According to experts, vaccines against the new coronavirus SARS-CoV-2 are unlikely to be available this year. Therefore, the hopes are that faster it will be possible to find drugs to treat those already infected. Here, funds are also used that have already been approved. The effect of a preparation against diseases of the bone marrow for the treatment of COVID-19 is now being investigated in a study.

The corona pandemic is working on strategies to curb the spread of the virus worldwide. Above all, medication is needed quickly, which can be used in particular for difficult courses. A drug against bone marrow diseases could possibly help.

Treatment of patients with severe symptoms

As it is said in a current communication, the coronavirus and COVID-19 are currently the subject of intensive research at the Ulm University Hospital.

The experts at the Clinic for Internal Medicine III are now taking part in a clinical study for the treatment of corona patients suffering from more severe symptoms.

Those affected receive the drug ruxolitinib, which has been used to treat myeloid bone marrow diseases.

According to the release, it is being investigated whether the drug can stop the severe inflammatory reaction of the lungs and other organs that is common in COVID-19.

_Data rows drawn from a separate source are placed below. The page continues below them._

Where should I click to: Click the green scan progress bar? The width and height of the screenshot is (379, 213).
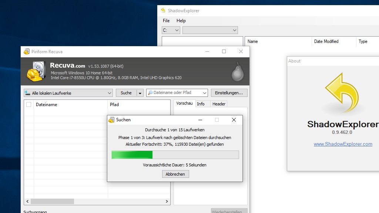(131, 155)
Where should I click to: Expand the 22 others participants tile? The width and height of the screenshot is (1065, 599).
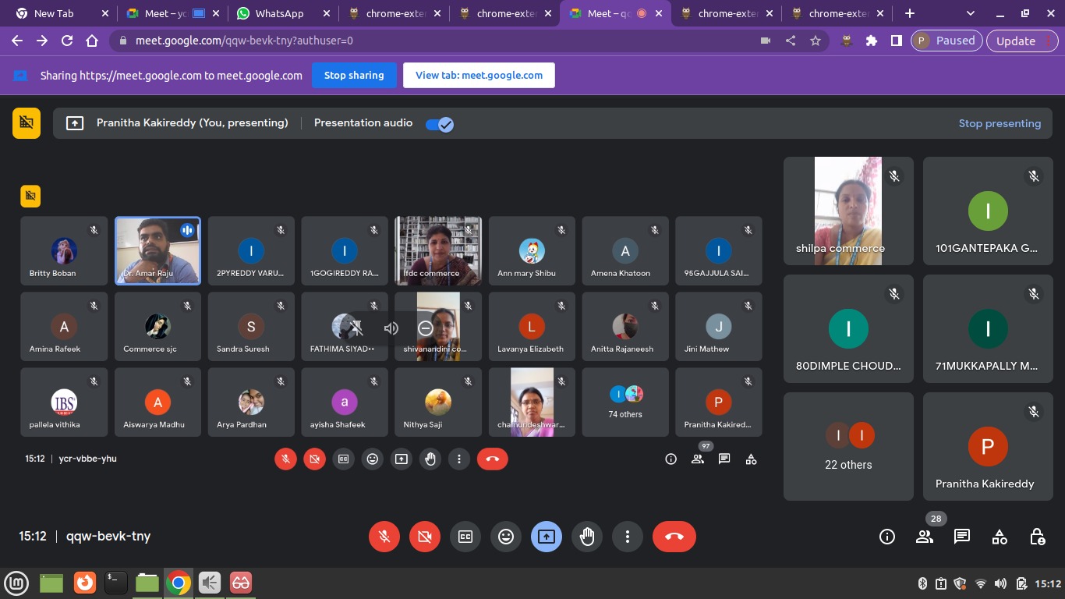pyautogui.click(x=848, y=446)
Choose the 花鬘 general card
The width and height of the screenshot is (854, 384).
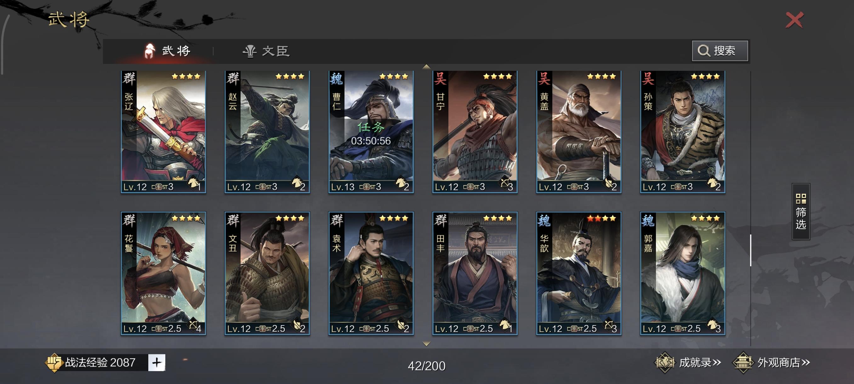(x=163, y=273)
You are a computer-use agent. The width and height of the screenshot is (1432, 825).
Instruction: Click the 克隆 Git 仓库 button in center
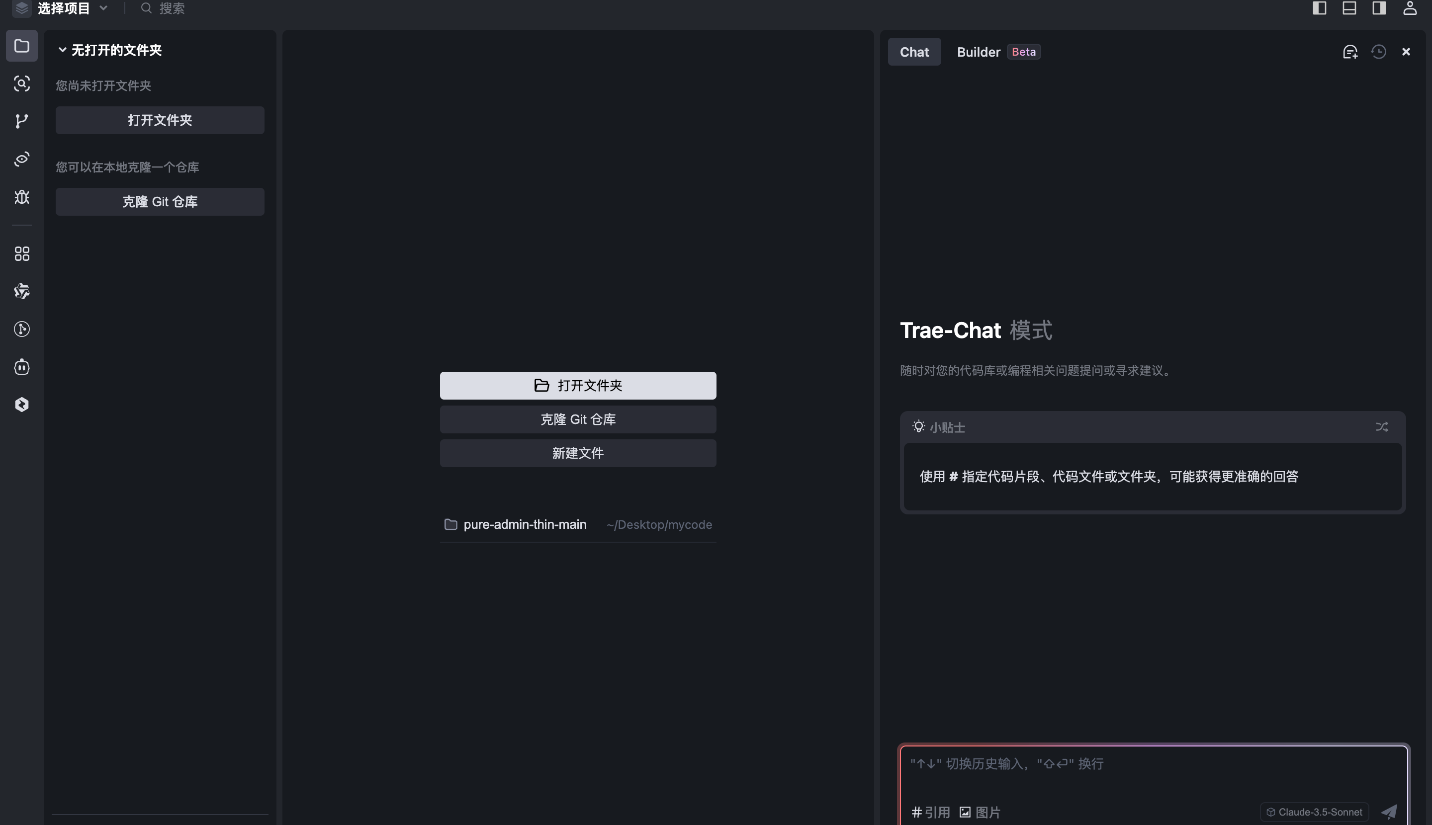click(578, 419)
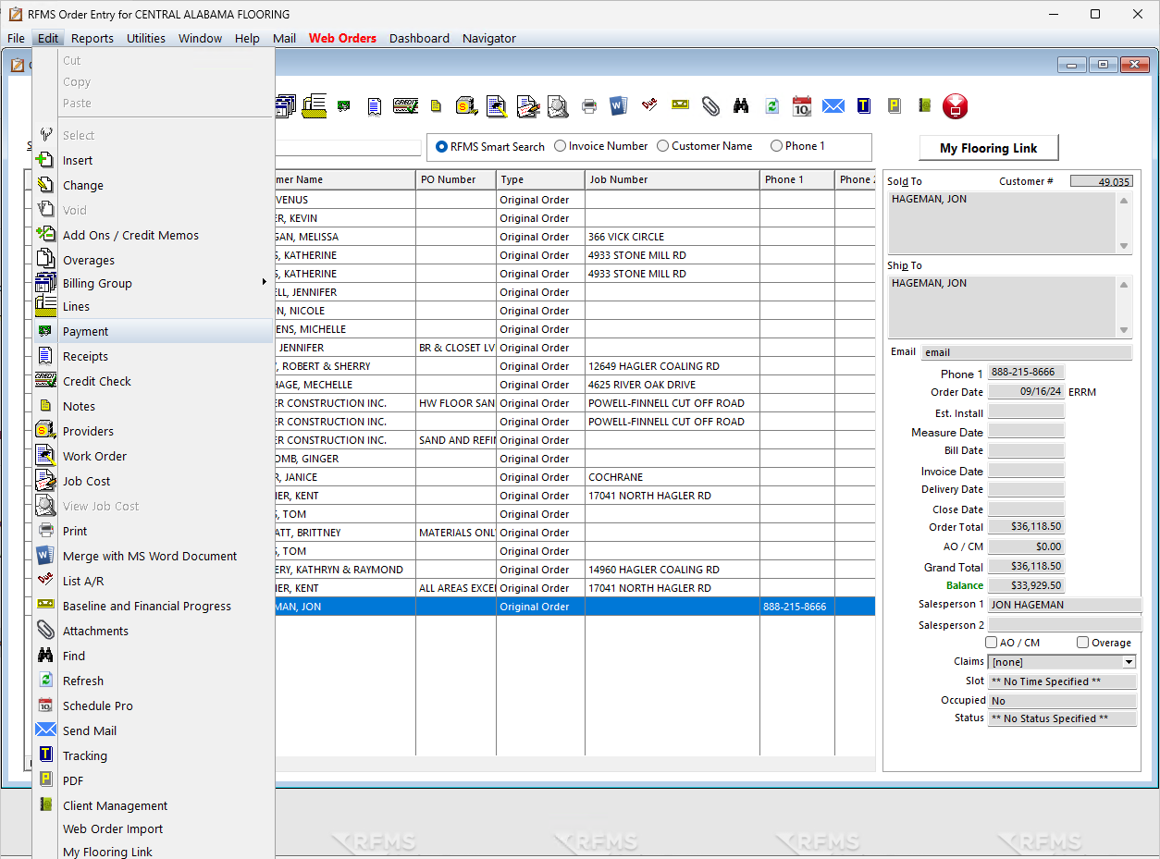Screen dimensions: 1160x859
Task: Click the Attachments paperclip icon
Action: (710, 106)
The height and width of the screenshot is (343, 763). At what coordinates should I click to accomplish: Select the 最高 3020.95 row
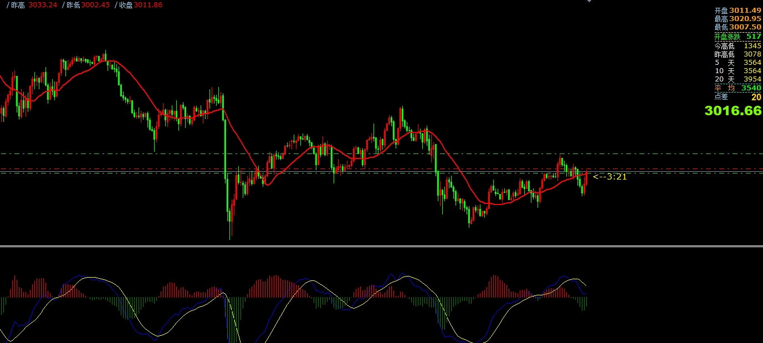[737, 19]
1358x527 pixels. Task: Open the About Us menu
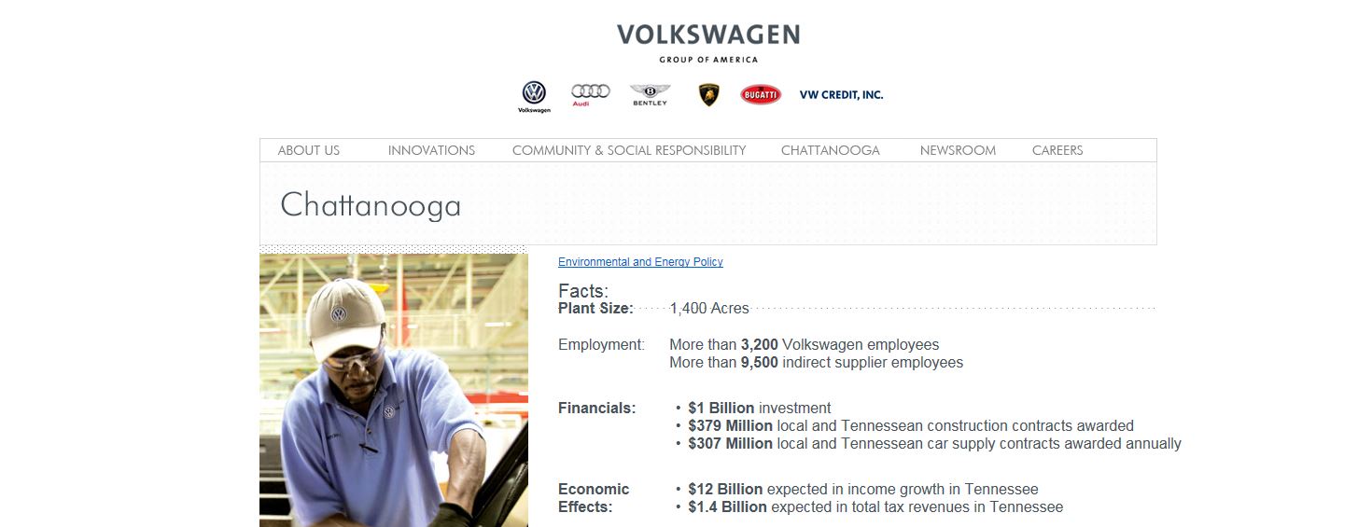[309, 150]
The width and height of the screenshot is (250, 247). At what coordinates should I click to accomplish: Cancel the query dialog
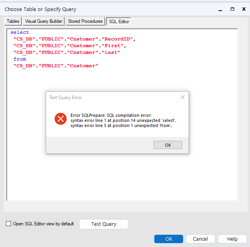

Six further German clinics are expected to participate in the study; a total of 200 COVID-19 patients are to be enrolled.

Lung function worsens in many sufferers

Although the course of the disease in COVID-19 is very different and unspecific, according to the experts, around 15 percent of the patients are treated in a clinic and require oxygen therapy. Up to five percent of those affected must therefore be cared for in an intensive care unit.

The cause of the deterioration in lung function that occurs in many patients is, among other things, a strong inflammatory reaction in the lungs, which is triggered by the novel virus and can cause severe shortness of breath.

As explained in the communication, the drug ruxolitinib inhibits the so-called Janus kinases, i.e. enzymes that play an important role in inflammatory reactions of various diseases.

Inflammatory reaction should be stopped

Research is now underway to determine whether the preparation can also be used to treat COVID-19. Covid 19 patients who are treated in hospital at the Ulm University Hospital or other participating clinics can participate.

"The excessive inflammatory reaction that occurs in corona disease, especially in the lungs but also in other organs, is the background for the use of ruxolitinib," explains senior physician Professor Konstanze Döhner, who heads the study at the Ulm University Hospital.

“The drug can effectively suppress released messengers from the inflammatory reaction. It is our goal to stop the inflammatory reaction by giving ruxolitinib early in order to prevent artificial ventilation in the intensive care unit for our patients. "

Because severely corona sufferers primarily suffer from violent and sometimes life-threatening respiratory complications, the inhibition of this inflammatory reaction is an important part of the therapy of COVID-19.

Advantage: Researchers are already familiar with the drug

According to the information, ruxolitinib has been approved for the treatment of myelofibrosis and polycythemia vera - both myeloid diseases of the bone marrow - and has been used for this at the Ulm University Hospital for several years.

"It is an advantage that we are already familiar with the drug and can therefore successfully treat inflammatory reactions that are caused by other diseases," said Dr. Beate Grüner, head of the clinical infectiology section at the Clinic for Internal Medicine III.

"The substance is also in clinical development with us for the treatment of the so-called graft-versus-host disease, i.e. graft-versus-host reaction, after bone marrow transplants," explains the expert.

In addition to the Ulm University Hospital, six other German clinics are expected to take part in the study; the Clinic for Internal Medicine II of the University Hospital in Jena is in charge. (ad)

Author and source information

This text corresponds to the requirements of the medical literature, medical guidelines and current studies and has been checked by medical doctors.

Video: COVID-19 drug breakthrough? (January 2023).